Person: Sikorski, Roman
Roman Sikorski was a Polish mathematician whose research interests included Boolean algebras, mathematical logic, functional analysis, the theory of distributions, measure theory, general topology and descriptive set theory.
Mathematical Profile (Excerpt):
- After elementary schooling in Mszczonów, Roman attended the Adam Skwarczynski Gymnasium in the nearby town of Zyrardów.
- Sikorski began his university studies in 1937 and, of course, his physics course involved taking various mathematics options.
- With the university closed, Sikorski left Warsaw and returned to his home in Mszczonów.
- However staff and students who had survived the war began returning to the university and Sikorski was among them.
- Sikorski at this stage was both a student but also an assistant, helping to teach other students.
- In 1946 Sikorski obtained the only scholarship available in Poland to fund study abroad, and he went to Zürich where he spent eight months.
- Sikorski was awarded his Master's degree in 1947 and, advised by Mostowski, he undertook research for his doctorate.
- From 1947 Sikorski began publishing papers in English and French.
- In 1949 Sikorski became a research worker in the Institute of Mathematical Sciences in Warsaw, which was the first part of the Polish Academy of Sciences to be established.
- The Institute of Mathematical Sciences began operating in November 1948 so was a very new institution when Sikorski began working there.
- In 1962 Sikorski was elected to the Polish Academy of Sciences as a corresponding member and then in 1969 as a full member.
- In addition to his impressive research record, Sikorski played an extremely important role in Polish mathematics through his tremendous support for the Polish Mathematical Society.
- Sikorski was an active member in the second half of the 1940s and became Secretary of the Society in 1951.
- At the Ninth Congress of Polish Mathematicians held in Kraków in 1969, Sikorski gave the Address presented September 3, 1969 at the inauguration of the Jubilee of the Polish Mathematical Society (Polish) which was published in 1971.
- The Polish Mathematical Society was only one of several different ways that Sikorski made a major contribution to the development of mathematics in Poland.
- There are many mathematical concepts which are named for Sikorski.
- Let us mention a few: Sikorski spaces, the Rasiowa-Sikorski lemma (Helena Rasiowa worked with Sikorski and this lemma is contained in their joint work as are the other concepts named for these two mathematicians), Hopf-Sikorski algebras, the Loomis-Sikorski theorem (the theorem was discovered by both the American mathematician Lynn Harold Loomis (1915-1994) and Sikorski at the same time but independently), the Loomis-Sikorski representation, Sikorski CW-complexes, the Rasiowa-Sikorski deduction system, Sikorski differential spaces, and Sikorski's trace formula.

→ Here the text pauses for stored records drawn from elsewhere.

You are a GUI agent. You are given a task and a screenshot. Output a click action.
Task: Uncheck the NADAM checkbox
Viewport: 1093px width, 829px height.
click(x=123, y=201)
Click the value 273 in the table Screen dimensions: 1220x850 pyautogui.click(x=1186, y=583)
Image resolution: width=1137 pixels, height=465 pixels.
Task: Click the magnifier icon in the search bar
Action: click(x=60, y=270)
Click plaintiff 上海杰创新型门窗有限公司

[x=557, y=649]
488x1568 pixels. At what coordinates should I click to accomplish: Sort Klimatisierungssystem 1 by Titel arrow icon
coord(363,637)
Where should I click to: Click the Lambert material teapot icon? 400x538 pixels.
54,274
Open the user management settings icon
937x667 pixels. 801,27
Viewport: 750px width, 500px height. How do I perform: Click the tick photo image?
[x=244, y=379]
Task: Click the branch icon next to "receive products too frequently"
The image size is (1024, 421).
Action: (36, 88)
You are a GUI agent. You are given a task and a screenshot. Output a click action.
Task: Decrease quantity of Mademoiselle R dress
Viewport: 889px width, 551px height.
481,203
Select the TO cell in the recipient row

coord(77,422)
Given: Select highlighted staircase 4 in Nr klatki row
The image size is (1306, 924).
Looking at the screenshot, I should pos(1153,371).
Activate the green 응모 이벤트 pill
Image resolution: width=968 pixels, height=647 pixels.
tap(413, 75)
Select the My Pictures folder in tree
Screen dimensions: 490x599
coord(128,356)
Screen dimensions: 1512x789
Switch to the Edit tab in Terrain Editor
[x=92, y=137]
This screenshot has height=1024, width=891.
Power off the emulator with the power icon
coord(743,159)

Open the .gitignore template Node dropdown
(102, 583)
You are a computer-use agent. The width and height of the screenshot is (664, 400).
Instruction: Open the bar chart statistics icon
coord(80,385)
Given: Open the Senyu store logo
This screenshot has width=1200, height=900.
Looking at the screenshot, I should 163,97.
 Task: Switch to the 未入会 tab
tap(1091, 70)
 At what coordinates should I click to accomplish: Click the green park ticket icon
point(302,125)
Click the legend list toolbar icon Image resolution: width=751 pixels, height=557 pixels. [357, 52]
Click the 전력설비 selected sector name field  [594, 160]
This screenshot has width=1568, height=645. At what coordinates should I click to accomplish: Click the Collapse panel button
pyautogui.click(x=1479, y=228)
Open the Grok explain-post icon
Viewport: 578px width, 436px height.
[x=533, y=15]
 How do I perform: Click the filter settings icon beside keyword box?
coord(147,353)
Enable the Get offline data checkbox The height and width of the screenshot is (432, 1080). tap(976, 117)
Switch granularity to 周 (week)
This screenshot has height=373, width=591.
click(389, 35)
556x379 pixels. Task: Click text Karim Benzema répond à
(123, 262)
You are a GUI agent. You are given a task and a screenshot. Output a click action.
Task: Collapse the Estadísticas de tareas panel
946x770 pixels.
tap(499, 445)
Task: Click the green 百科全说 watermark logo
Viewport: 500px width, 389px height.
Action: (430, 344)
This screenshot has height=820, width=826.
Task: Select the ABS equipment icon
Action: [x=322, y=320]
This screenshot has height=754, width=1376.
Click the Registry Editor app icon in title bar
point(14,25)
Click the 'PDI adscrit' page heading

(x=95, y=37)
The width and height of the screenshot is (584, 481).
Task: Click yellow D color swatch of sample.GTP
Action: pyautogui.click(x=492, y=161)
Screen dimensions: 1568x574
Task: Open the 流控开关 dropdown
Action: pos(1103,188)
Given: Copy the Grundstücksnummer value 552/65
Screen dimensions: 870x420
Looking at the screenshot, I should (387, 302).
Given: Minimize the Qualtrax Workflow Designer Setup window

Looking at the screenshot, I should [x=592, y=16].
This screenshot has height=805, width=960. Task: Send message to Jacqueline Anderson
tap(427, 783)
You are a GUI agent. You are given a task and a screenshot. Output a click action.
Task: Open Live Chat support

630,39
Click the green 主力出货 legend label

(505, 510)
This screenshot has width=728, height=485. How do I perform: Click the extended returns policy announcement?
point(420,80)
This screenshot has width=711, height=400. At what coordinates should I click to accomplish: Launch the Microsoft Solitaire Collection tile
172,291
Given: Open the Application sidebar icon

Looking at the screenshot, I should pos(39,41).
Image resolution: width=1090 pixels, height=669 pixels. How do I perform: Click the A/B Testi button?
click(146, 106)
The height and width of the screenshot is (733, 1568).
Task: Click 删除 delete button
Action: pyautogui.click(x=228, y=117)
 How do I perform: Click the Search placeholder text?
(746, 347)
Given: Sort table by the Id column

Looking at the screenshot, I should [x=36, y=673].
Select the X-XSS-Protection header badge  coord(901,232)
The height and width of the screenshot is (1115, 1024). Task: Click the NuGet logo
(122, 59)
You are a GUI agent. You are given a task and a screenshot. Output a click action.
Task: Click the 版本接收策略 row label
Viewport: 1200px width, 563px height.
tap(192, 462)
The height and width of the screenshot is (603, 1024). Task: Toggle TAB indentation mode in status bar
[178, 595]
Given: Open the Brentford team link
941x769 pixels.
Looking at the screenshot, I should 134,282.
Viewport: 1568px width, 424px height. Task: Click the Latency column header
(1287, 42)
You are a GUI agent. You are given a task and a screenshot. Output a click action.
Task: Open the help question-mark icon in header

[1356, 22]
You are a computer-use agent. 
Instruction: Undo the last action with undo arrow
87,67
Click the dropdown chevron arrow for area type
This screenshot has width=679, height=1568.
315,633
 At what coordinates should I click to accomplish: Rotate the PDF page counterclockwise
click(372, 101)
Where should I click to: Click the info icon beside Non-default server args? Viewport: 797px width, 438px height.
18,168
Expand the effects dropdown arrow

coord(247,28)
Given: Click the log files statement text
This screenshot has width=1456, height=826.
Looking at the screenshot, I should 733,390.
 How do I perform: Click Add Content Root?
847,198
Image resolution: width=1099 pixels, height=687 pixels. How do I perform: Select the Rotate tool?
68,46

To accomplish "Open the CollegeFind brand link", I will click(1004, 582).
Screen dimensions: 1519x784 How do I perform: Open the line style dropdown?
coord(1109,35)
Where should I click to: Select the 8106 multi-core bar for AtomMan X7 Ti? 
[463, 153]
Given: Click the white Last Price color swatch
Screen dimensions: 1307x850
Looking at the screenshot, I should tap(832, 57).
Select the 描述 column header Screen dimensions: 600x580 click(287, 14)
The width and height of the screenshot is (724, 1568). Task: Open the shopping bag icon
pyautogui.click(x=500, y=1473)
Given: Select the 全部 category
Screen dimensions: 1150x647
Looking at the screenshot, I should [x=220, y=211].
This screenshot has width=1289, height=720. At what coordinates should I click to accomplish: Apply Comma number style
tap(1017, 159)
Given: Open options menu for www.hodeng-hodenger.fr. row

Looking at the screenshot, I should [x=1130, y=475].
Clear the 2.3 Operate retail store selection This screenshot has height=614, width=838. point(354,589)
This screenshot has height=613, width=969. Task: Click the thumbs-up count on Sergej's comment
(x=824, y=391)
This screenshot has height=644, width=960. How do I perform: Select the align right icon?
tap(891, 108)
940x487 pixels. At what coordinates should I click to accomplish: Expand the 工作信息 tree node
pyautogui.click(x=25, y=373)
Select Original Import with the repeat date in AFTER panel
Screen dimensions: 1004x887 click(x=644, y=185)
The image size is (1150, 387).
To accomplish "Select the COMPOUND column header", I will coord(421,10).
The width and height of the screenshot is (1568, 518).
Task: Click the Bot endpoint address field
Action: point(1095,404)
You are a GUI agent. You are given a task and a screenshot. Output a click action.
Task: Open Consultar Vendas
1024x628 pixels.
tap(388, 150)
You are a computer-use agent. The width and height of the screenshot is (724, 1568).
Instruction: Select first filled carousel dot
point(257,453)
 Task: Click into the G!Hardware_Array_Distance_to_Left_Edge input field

- There are (as of November 2016) 519 papers in MathSciNet with "Sikorski" in the review text.
- A number of books by Sikorski have made important contributions to the teaching of mathematics in Poland and others have been research monographs which have been translated into several languages (including English) and have played an important role.
- Among Sikorski's other books we mention Real functions (2 volumes) (Polish) (1958, 1959); Differential and integral calculus: Functions of several variables (Polish) (1967) which was translated in English as Advanced Calculus.
- There is one other book which Sikorski wrote jointly with Helena Rasiowa which deserves a special mention.
- Sikorski made many trips to give lectures abroad.
- On the first of these trips to the USA, Sikorski was a member of the Institute for Advanced Study at Princeton from September 1958 to December 1958.
- Sikorski received many awards for his outstanding contributions.
- After an extremely active life, Sikorski had several years of suffering before his death in September 1983.
Born 11 July 1920, Mszczonów, Poland. Died 12 September 1983, Warsaw, Poland.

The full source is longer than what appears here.